O tratamento de brasileiros acidentados no trânsito custa cerca de R$ 30 bilhões por ano ao Estado, segundo informou Mesquita. Ele defendeu esse tipo de ressarcimento - já aplicado em países da Comunidade Britânica - por não se tratar, em sua opinião, de acidentes, já que as causas, como observou, podem ser evitadas.

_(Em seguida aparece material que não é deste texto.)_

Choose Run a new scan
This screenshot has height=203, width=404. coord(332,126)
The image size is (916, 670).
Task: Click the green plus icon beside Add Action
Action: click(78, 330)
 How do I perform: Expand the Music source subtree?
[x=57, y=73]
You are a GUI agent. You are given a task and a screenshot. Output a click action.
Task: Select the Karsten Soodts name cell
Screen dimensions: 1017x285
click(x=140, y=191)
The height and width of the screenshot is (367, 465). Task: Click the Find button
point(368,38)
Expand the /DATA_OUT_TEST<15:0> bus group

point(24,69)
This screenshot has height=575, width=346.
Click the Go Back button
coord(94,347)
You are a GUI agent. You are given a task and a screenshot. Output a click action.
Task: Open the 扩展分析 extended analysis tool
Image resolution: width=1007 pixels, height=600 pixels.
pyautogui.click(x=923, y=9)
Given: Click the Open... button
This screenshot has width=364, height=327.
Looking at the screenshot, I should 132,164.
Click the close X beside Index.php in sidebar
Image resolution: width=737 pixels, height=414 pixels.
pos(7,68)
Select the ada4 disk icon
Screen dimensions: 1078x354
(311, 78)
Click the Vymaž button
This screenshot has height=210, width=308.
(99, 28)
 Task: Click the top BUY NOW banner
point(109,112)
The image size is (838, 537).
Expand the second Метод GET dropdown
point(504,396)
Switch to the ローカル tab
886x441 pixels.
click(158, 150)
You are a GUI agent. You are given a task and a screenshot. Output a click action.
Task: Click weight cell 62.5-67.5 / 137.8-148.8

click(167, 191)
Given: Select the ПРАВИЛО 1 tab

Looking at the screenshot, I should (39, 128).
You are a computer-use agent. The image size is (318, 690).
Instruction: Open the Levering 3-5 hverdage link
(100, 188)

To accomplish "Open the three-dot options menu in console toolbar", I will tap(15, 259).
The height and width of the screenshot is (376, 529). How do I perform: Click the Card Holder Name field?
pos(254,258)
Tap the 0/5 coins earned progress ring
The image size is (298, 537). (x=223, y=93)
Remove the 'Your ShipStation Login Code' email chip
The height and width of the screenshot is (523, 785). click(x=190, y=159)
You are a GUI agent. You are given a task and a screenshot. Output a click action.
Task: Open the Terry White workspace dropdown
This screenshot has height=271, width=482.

O trânsito é a nona causa de mortes no mundo, que vitimam principalmente homens na faixa etária dos 18 aos 40 anos, ressaltou o delegado. Para ele, a maioria das mortes de homens jovens não é causada por problemas de saúde, mas porque as pessoas se colocam em situações de risco. A direção de automóvel após consumo de bebidas alcoólicas é uma das principais situações.
Mesquita informou que o trânsito mata mais que guerras e conflitos. Conforme dados da OMS de 2002, acidentes de trânsito mataram 1,2 milhões de pessoas no mundo, enquanto que os mortos em guerra foram 310 mil. Naquele ano, segundo Mesquita, 450 mil pessoas morreram por afogamento, 315 mil por envenenamento, 283 mil em razão de quedas e 238 mil devido a queimaduras. Os suicídios foram 815 mil e os homicídios 520 mil.
Na avaliação de Mesquita, os brasileiros exigem direitos, mas não observam seus deveres. Para ele, após a estabilização econômica, que gerou um "boom" de consumo, as pessoas passaram a desconsiderar as boas atitudes de convivência em sociedade. Ele sugeriu que o currículo da educação básica inclua disciplina sobre boas práticas de cidadania.